For Kiva’s chocolate-coated infused espresso beans, Sharp inserted a clear sheet that cautions customers to take in the cannabis-infused morsels sparingly.

Image for article titled Finally, marijuana packaging that doesn’t look like it was designed by a stoned teenager
Image: Kiva Confections

New normal

Sharp explains that he deliberately avoided the familiar motifs of weed world: trippy psychedelic swirls, Rastafarian colors, and grungy typography. “We didn’t even go there,” he tells Quartz. Sharp’s anti-tie-dye creative direction is a strategic move to fortify Kiva’s quest to normalize cannabis edibles in every day life. “We wanted people to feel safe having them in their home environment,” explains Scott Palmer, Kiva’s co-founder, who presented with Sharp at the conference.

Indeed Kiva’s bars are discreet. With the marijuana leaf artfully cropped, Kiva’s bars easily blend in with other energy bars and artisanal chocolates. Its promotional material too showcases natural ingredients, like advertising for a high-end health product.

Its gift set even looks like a box of tea.

“We wanted [customers, or ‘patients’ as Kiva calls them] not to feel that having the edibles around means they necessarily participate in weed culture,” Palmer says. “We really believe that marijuana is a normal thing—and should be a normal thing—and we wanted the packaging design to respond to that.”

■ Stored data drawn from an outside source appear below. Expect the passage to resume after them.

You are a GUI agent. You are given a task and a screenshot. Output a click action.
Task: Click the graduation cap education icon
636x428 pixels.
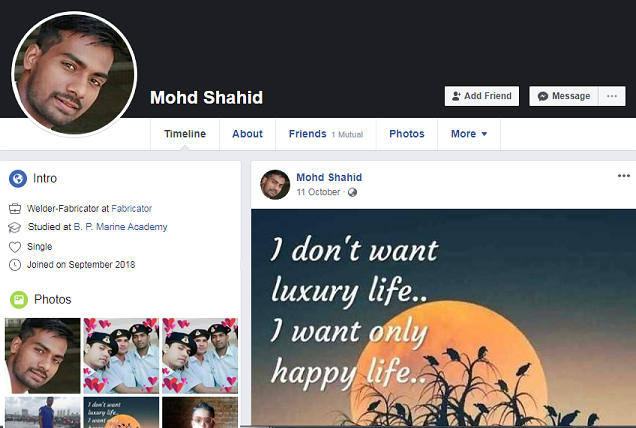tap(14, 227)
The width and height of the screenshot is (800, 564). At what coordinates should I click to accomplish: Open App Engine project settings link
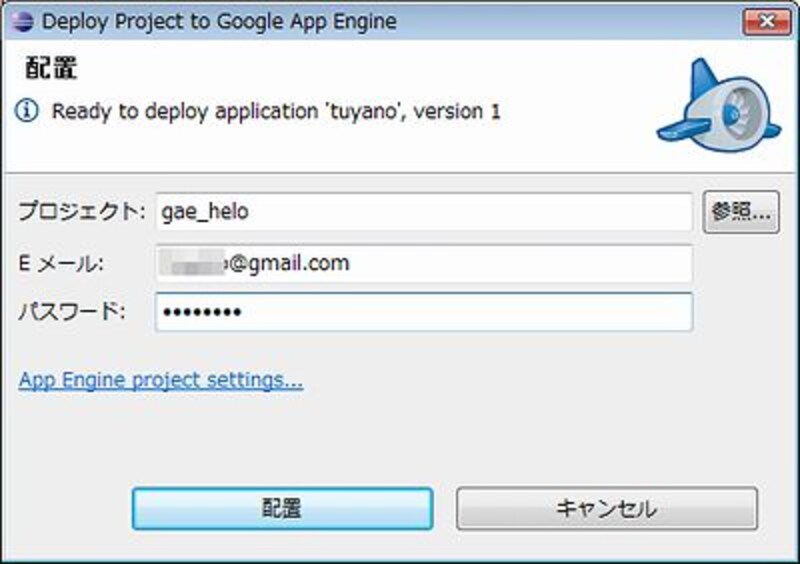click(161, 380)
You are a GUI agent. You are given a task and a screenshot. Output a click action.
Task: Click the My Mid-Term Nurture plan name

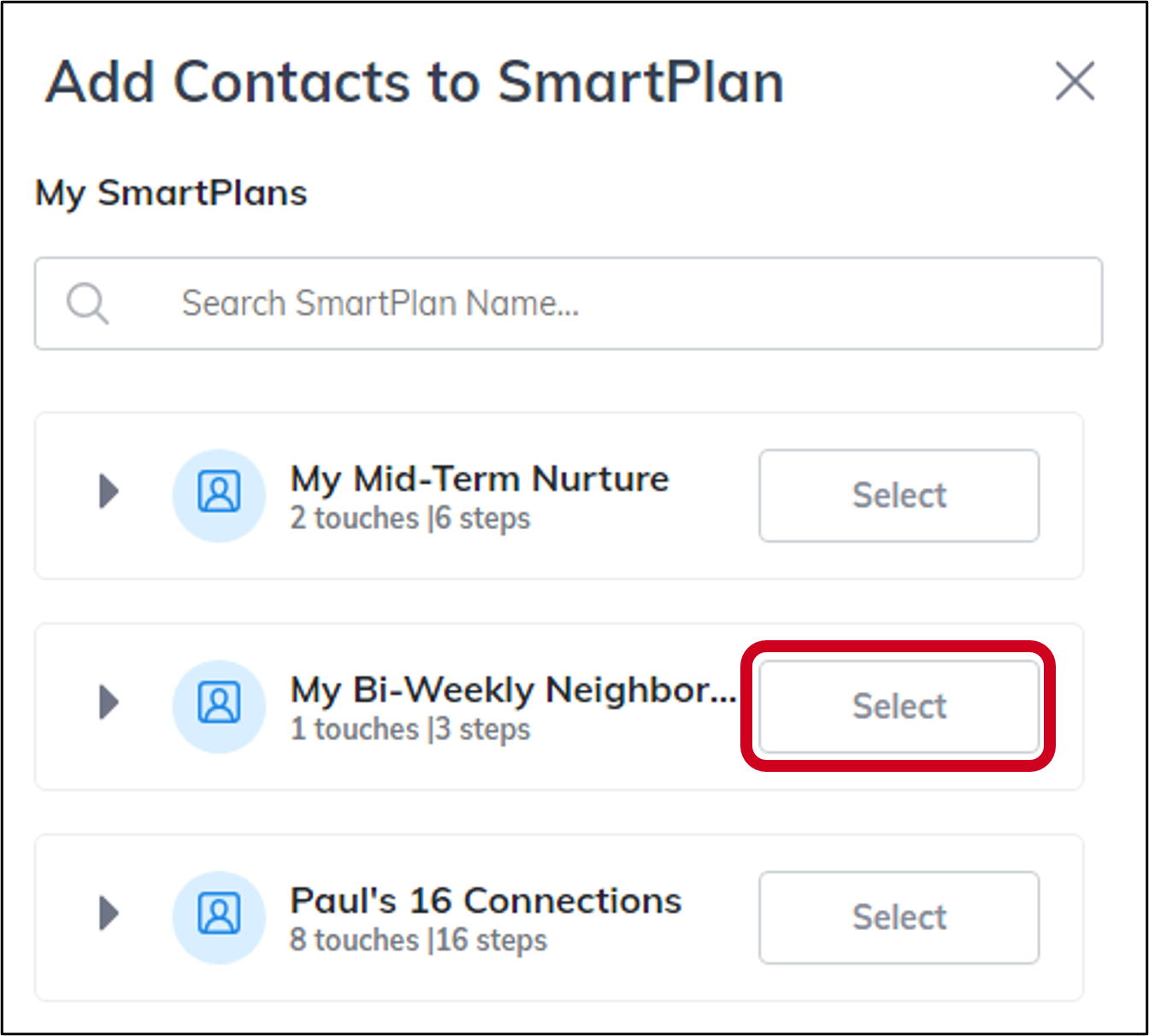pos(480,479)
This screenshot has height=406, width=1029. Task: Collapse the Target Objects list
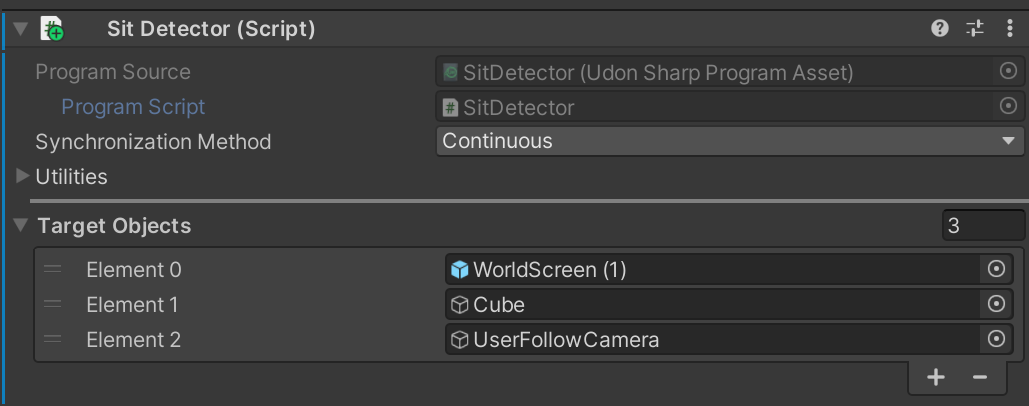[21, 226]
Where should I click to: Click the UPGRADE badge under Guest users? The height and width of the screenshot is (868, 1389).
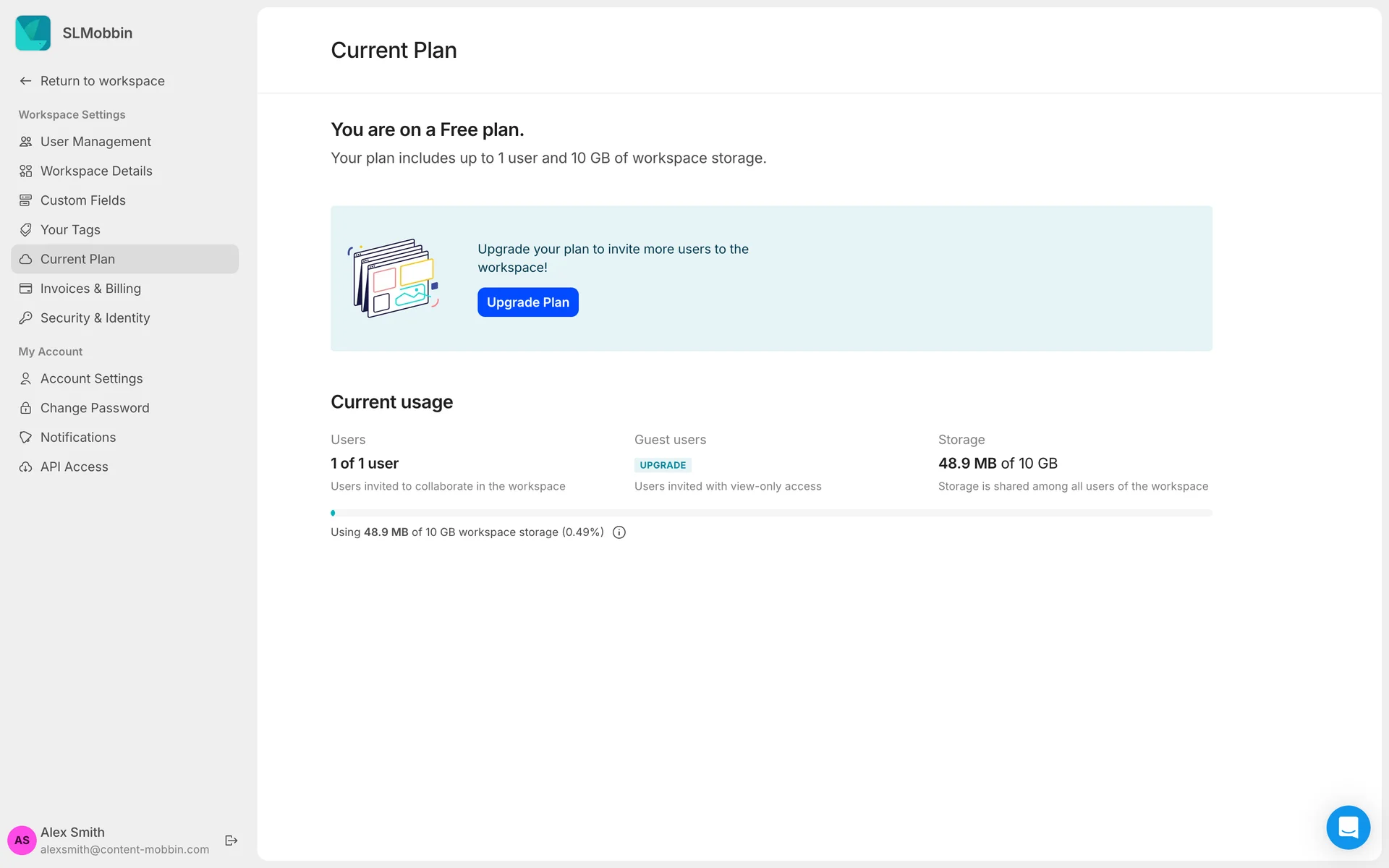(663, 465)
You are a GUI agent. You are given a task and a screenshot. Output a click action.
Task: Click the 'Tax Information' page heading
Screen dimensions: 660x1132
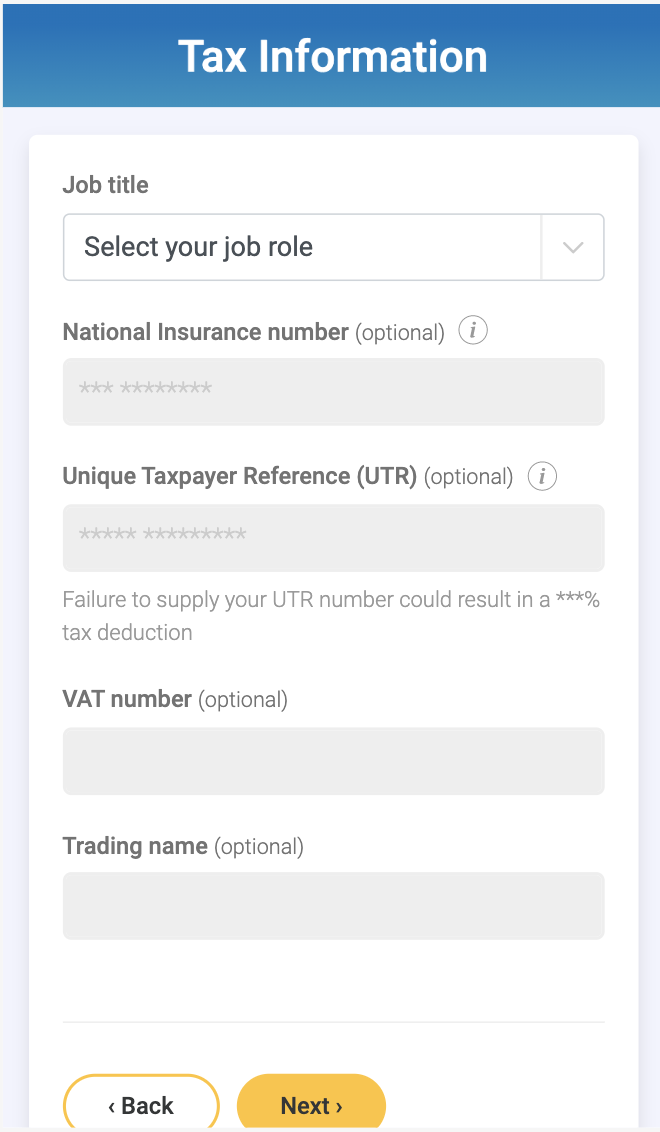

For Sharp, the assignment was an opportunity to forge a new design direction in the billion-dollar cannabis industry. Since marijuana is still considered largely illegal in many US statesregulations governing cannabis packaging and labeling are just being defined. Until the last few years, marijuana was mostly packaged in hastily-marked plastic bags and vials. ”The field is wide open and perhaps we can set a standard,” he says. “Maybe grandiosely, we’re thinking if we can move the brand of cannabis itself.”